Business Times - 07 Feb 2009
SINGAPORE Airlines (SIA) will report a huge $2.1 billion hedging loss equivalent to a loss per share of $1.70, says a local analyst.
K Ajith of UOB-Kay Hian calculates that with jet fuel having slumped from US$119 a barrel in October 2008 to US$54 by year-end, SIA will suffer a hedging loss that will depress its book value from $12.25 a share to $10.55.
The estimate is based on SIA's mark-to-market accounting of its outlay on fuel, which UOB-Kay Hian estimates to be hedged at an average of about US$110 a barrel.
'At present, SIA is trading at 0.9 times P/B. And if it remains at 0.9 times with book value dropped, it should trade at a reduced target price of $9.70,' says UOB-Kay Hian.
SIA, which will report its third-quarter earnings on Feb 10, slid 32 cents to close at $10.74 yesterday.
The impact of the hedging loss is not new - SIA chief executive Chew Choon Seng said at the Q2 results briefing three months ago that fuel was hedged around $115 a barrel. But this is the first time an analyst has worked out the potential loss, albeit that this is a paper loss at present.
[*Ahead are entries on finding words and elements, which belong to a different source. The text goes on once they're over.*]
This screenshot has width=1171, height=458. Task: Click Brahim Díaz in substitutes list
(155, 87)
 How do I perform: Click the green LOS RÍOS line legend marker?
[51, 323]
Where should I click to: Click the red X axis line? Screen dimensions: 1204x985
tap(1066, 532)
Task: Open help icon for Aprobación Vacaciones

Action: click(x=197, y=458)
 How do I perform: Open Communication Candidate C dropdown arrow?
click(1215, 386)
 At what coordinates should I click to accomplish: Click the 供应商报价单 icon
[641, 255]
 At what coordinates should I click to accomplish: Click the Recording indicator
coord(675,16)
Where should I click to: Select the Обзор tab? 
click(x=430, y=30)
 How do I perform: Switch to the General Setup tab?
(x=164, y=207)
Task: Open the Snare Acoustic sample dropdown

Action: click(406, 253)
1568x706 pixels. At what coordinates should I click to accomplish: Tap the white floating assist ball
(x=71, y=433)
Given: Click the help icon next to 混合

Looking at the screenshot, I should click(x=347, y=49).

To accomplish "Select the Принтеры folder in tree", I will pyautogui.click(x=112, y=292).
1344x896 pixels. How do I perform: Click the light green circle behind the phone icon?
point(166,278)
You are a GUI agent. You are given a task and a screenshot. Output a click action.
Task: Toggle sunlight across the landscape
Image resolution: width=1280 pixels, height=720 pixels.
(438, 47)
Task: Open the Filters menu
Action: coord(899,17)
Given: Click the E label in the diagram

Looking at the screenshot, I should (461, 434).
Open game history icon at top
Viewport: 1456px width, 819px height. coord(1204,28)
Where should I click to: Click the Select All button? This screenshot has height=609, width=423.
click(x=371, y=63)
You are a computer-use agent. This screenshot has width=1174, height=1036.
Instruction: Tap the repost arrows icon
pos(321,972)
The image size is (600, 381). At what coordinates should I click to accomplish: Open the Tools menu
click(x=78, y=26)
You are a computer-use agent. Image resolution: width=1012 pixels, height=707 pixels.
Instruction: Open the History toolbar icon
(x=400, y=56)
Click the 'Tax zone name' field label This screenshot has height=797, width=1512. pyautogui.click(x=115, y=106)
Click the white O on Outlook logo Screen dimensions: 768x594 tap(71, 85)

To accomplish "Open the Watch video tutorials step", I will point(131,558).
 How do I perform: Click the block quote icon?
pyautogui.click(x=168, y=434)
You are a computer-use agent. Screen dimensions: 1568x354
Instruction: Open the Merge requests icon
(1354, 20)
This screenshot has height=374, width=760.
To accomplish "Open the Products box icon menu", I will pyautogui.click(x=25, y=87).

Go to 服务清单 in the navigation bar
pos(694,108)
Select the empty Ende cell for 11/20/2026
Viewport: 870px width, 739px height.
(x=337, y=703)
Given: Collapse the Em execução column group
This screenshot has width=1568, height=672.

Some analysts, such as Vincent Ng of S&P Equity Research, warn against reading too much into paper losses on fuel hedging. 'Hedge accounting generally goes straight to the reserves in the balance sheet, rather than the profit-and-loss account,' he explained. 'Meanwhile, SIA also pays spot prices for half of its fuel needs.'
Also, SIA's hedge contracts go forward some 18 months from the contract date, by which time the actual fuel price could climb back closer to the hedged price.
Nevertheless, few have reason to be upbeat on SIA's immediate prospects - or those of the aviation sector as a whole.
The industry is in a tailspin thanks to the global economic slowdown and the financial meltdown. Passenger and cargo traffic have dived, and combined with excess capacity, this has put pressure on yields.
Analysts expect SIA to have suffered a 10-15 per cent drop in passenger yield in the October-December 2008 quarter due to falling premium seat sales and falls in the key Australian and British currencies against the Sing dollar. Meanwhile, air cargo operations have been racking up losses since the first half of the current financial year, prompting SIA to start grounding planes and to ask pilots to take no-pay leave.
SIA has cut capacity about 3 per cent system-wide over the past two months, including scrapping of several of its relatively recent all-business class non-stop services to New York and Los Angeles.
One of the more upbeat forecasts for SIA is from CIMB's Raymond Yap, who sees a Q3 net profit of $385.6 million, down 35 per cent year-on-year. But Mr Yap expects SIA to post a net profit of only $55.8 million for the January-March quarter, which is traditionally slow.
'If we are correct, SIA could achieve a full-year net profit of $1.253.8 billion, about 10 per cent higher than our official forecast of $1.137 billion, but down almost 40 per cent from a year ago,' he said in a paper yesterday.
UOB-Kay Hian's Mr Ajith expects operating profit to decline to $118 million in Q3 2009. He is forecasting an FY 2009 net profit of $915.3 million, below the consensus estimate of $1.1 billion.
Citigroup Global Markets is also downbeat on SIA and has a medium-term price target of $9. Besides the tough operating environment, contributions from subsidiaries and associates will be under pressure, Citigroup said.
'SIA would be earning an ROE well below its cost of capital, which suggests that its share price could trade below book value during this stage of the economic downturn,' Citi analyst Robert Kong noted this week. 'With earnings and price performance volatile, it is difficult to have a long-run fair value for an airline stock.'
Citi forecasts SIA's FY 2010 return on equity will fall to 6.7 per cent, from 9.6 per cent in FY 2009.
Going forward, the issue for SIA is how it manages capacity and costs amid deteriorating demand, analysts say.